**WHAT IS REQUIRED:** Would you reproduce each line below exactly, leaving every picture out?

**PROVIDED INFORMATION:**
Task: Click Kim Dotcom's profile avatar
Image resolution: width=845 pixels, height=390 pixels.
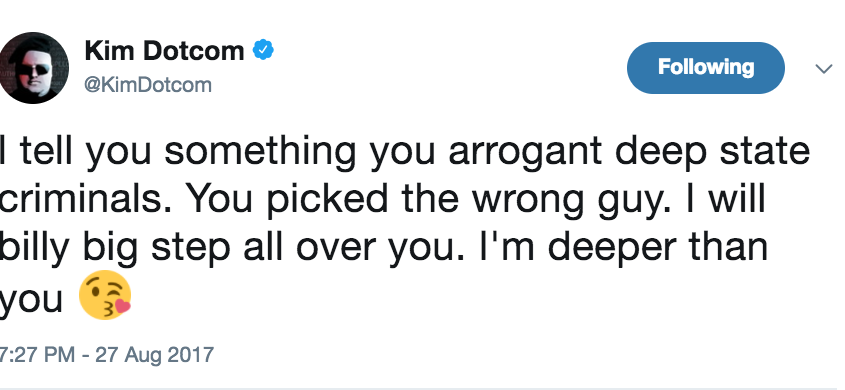Action: pos(34,68)
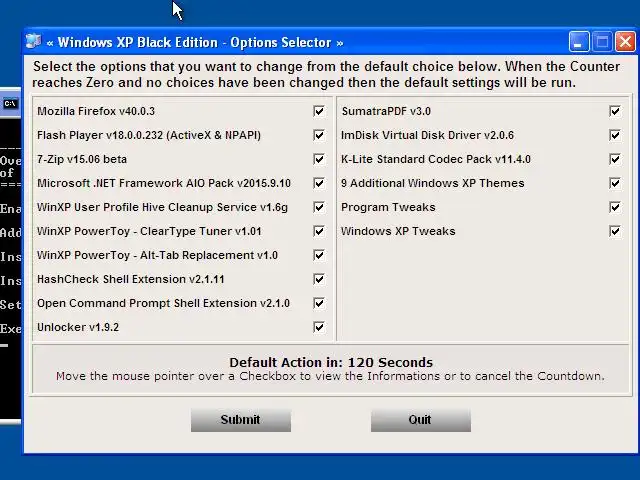
Task: Uncheck HashCheck Shell Extension v2.1.11
Action: pos(319,279)
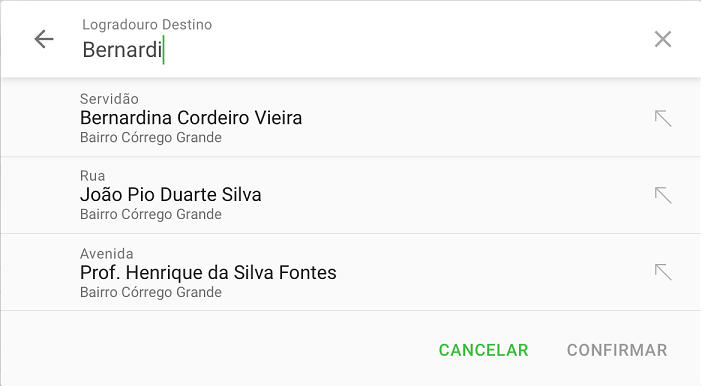Image resolution: width=701 pixels, height=386 pixels.
Task: Go back using the left arrow
Action: (x=44, y=39)
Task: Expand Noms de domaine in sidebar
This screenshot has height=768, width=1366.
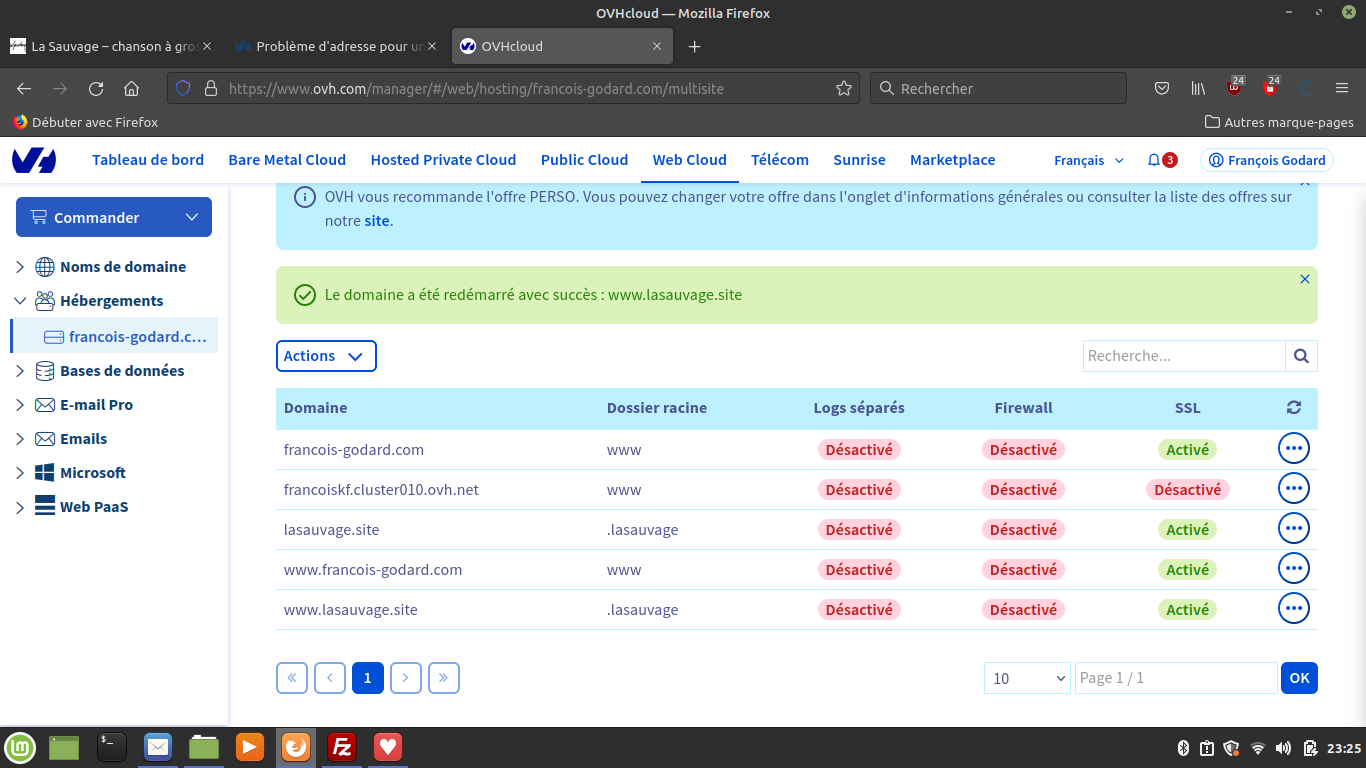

**WRITTEN SOLUTION:**
Task: Click Kim Dotcom's profile avatar
Image resolution: width=845 pixels, height=390 pixels.
Action: pos(34,68)
Task: Uncheck HashCheck Shell Extension v2.1.11
Action: pos(319,279)
Image resolution: width=701 pixels, height=386 pixels.
Task: Go back using the left arrow
Action: (x=44, y=39)
Task: Expand Noms de domaine in sidebar
This screenshot has height=768, width=1366.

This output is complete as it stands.